Towne travelled to the Lake District in August 1786 with his Exeter friends James White and John Merivale. They spent just over two weeks in the area, arriving around 7 August and departing on or after the 23rd. For the first ten days they stayed at Ambleside, on Lake Windermere, and from this base Towne and his companions explored both this lake and the other southern lakes which could be reached on a day trip, Coniston and Elterwater.
Towne had with him two sketchbooks of different sizes, and also a portfolio of larger sheets of paper. The larger of the two sketchbooks contained forty drawings, almost all inscribed and dated, which makes it possible to reconstruct the progress of the party in some detail.

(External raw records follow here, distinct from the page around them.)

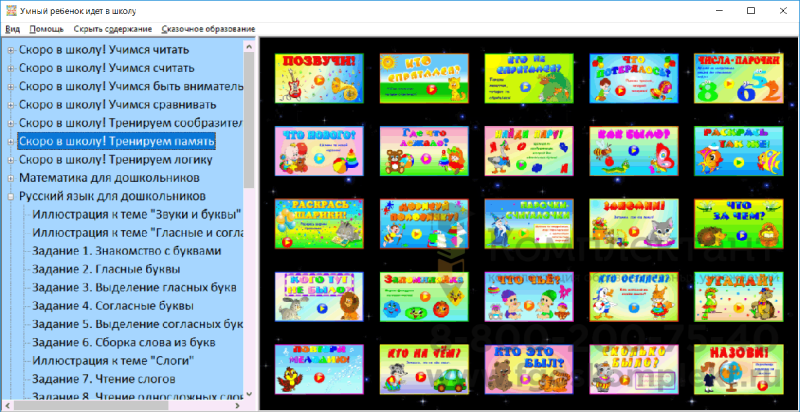The width and height of the screenshot is (800, 412).
Task: Open the "Кто на чём?" game tile
Action: 424,369
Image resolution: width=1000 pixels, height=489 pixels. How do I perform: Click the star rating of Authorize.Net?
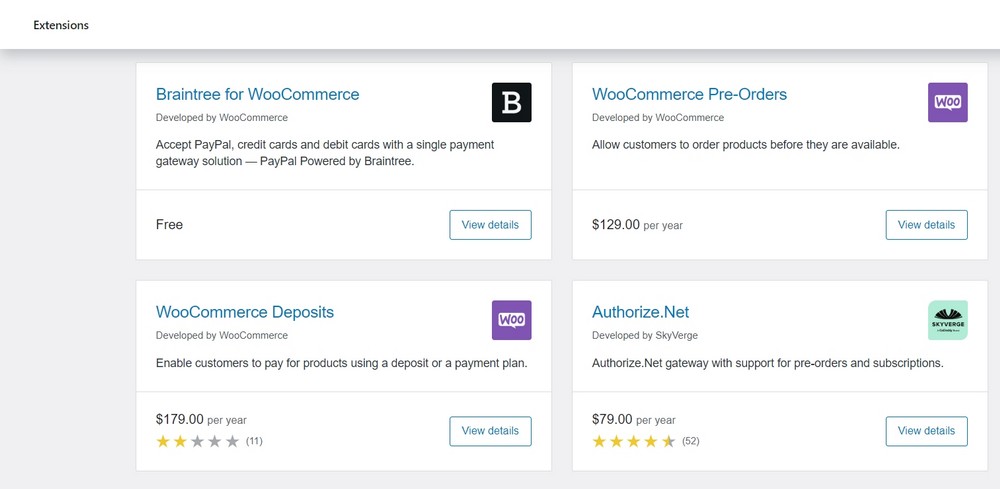634,441
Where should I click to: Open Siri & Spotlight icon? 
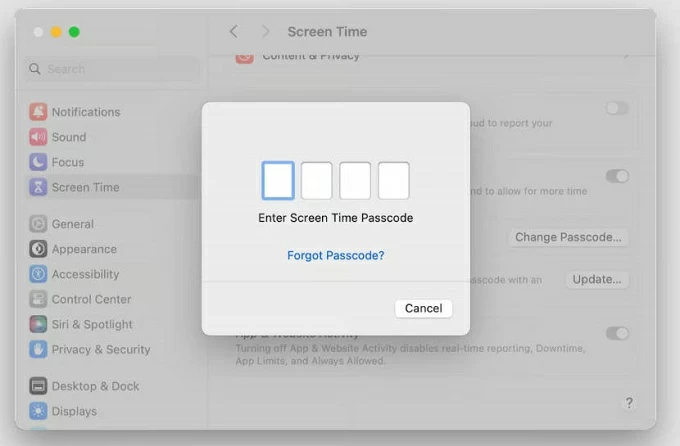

16 August, the date on the present watercolour, was in fact the last day Towne spent on Lake Windermere; the following day, he set off northwards to Keswick, through Grasmere, Rydal and the Vale of St John. Towne evidently wanted to make the most of his final hours on Windermere, and the beautifully clear evening. The drawing preceding the present sheet, numbered 27 is a double-page view looking down the length of the lake, inscribed, 4 oclock in the afternoon’ (Huntington Library; Tate 1997, p. 114, fig. 36). Later that evening he made two more drawings, including the present sheet. Both were made after sunset, looking west, with the cloudless sky still lit by the afterglow. The receding ranges of moutains are painted in subtly graduated tones of grey, giving an image of perfect serenity to the end of the day and Towne’s farewell to the lake. After making the present drawing, numbered '28' Towne completed yet another, numbered ‘29’. Staying in the same spot, at Low Wood, a couple of miles south of Ambleside, he looked slightly more to the south, towards Coniston. This was inscribed, on the back of the artist's mount 'taken after the sun was s[et] on the right hand side'’, and is now in the Paul Mellon Collection in the Yale Center for British Art.
Unusually for the time, Towne began to take pages out of this sketchbook very soon after his return to London. He made a note on the mount of one that it was removed in 1786. Both of the sunset views of Windermere were mounted in 1791, and they stayed together, in various collections, including the Worsley collection, until the 1970s. Their first owner, Arthur Champernowne, of Dartington Hall, was an avid collector of pictures, both Old Masters and contemporary British art. When Joseph Farington was a guest at the Hall in 1809, he remarked on seeing various drawings which could have included his works by Francis Towne hung on the walls.